Life on Paper
Are poems like autumn leaves
forgotten after they fall?
Do we only pay attention
to the bright red maple
and ignore the buried brown?
Do we pile them up to burn?
How long before they yellow?
Is no word immortal?
Are they fleeting as thoughts?
Transparent as ghosts?
What do poems do
in the afterlife?
November 4th, 2009 5:59 am
Very nice. I like the format of questions.
Wordless Wednesday – Cody’s Help and Halloween
November 4th, 2009 6:38 am
I hope there’s one person (just one person) who gets inspired with every poem we make.
Lovely Colleen! 🙂
November 4th, 2009 7:00 am
profound for sure….
November 4th, 2009 9:22 am
Very interesting! I enjoy your poems!
November 4th, 2009 9:26 am
I think it depends on the poem. I think probably some poems swim across the ocean, while others are ground into sand. They are like life forms, in that they all share the same basic elements. Carbon or hope. Hope-based life forms.
November 4th, 2009 9:59 am
I like this. Thanks for stopping in and leaving a comment on my blog.
November 4th, 2009 10:23 am
I have so many poems buried in paper that I can’t keep track of them. Sometimes they seem so fleeting, like shopping lists tossed aside. Leaves remind me of paper. Time written on them.
That was a typo…immoral should say immortal! What a difference one T can make. Corrected.
November 4th, 2009 6:01 pm
Colleen,
I haven’t look at your blog in several months, but it’s kind of synchronistic that this poem is the first thing I’d read when I did look at it.
Last week I discovered I still have my notebook of old poems–and I mean this is a REALLY old notebook! The poems go back to my teen years in the early 1960s, which means I could go back in time and see myself falling in love for the first time. Then somewhat later there was my coffeehouse/hippie period. Some of the poems from that period could have been written in my favorite coffeehouse–and I mean on the same sheet of paper I have now, because this notebook contains mostly my handwritten originals.

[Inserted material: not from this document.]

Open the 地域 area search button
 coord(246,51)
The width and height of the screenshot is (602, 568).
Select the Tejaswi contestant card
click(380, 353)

Inevitably, some of the poems are a little embarrassing to read now because the writing is so amateurish. But for the most part reading that old notebook was like opening a long-sealed potpourri jar and being overwhelmed by the fragrance of the past…the bitter and the sweet, as you’d expect.
Linda aka Raksha
November 4th, 2009 6:12 pm
So sweet. I have a notebook of poetry that goes back to about the age of 19. There is some good stuff amongst the bad and I can see my style emerging. My handwriting was better back then.

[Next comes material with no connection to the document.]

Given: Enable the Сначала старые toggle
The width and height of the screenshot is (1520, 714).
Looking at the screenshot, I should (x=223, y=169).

November 4th, 2009 8:05 pm
wistful.
I don’t forget the leaves after they fall, I treasure them in my images. So maybe there is someone out there who treasures each poem.
Thanks for stopping by my blog. It’s been a while since I have been blog hopping. I just left a job at UPS after loading boxes from 4 am to 9 am every morning. Whew, I am hoping to get my online life back now that I am sleeping a normal shift. It really is nice to reconnect with you! Hope you are well.
November 4th, 2009 10:22 pm
This is beautiful! All unanswered questions.
November 5th, 2009 8:52 am
nice photo. your season seems at the same stage as here. do you find your photography uses the same creative part of the brain so the more you photograph, the less you write? I’m finding that myself.
like “ignore the buried brown”
what do poems do in the afterlife? reincarnate into other poems. all poems, all things have buddhahood.do any reach satori?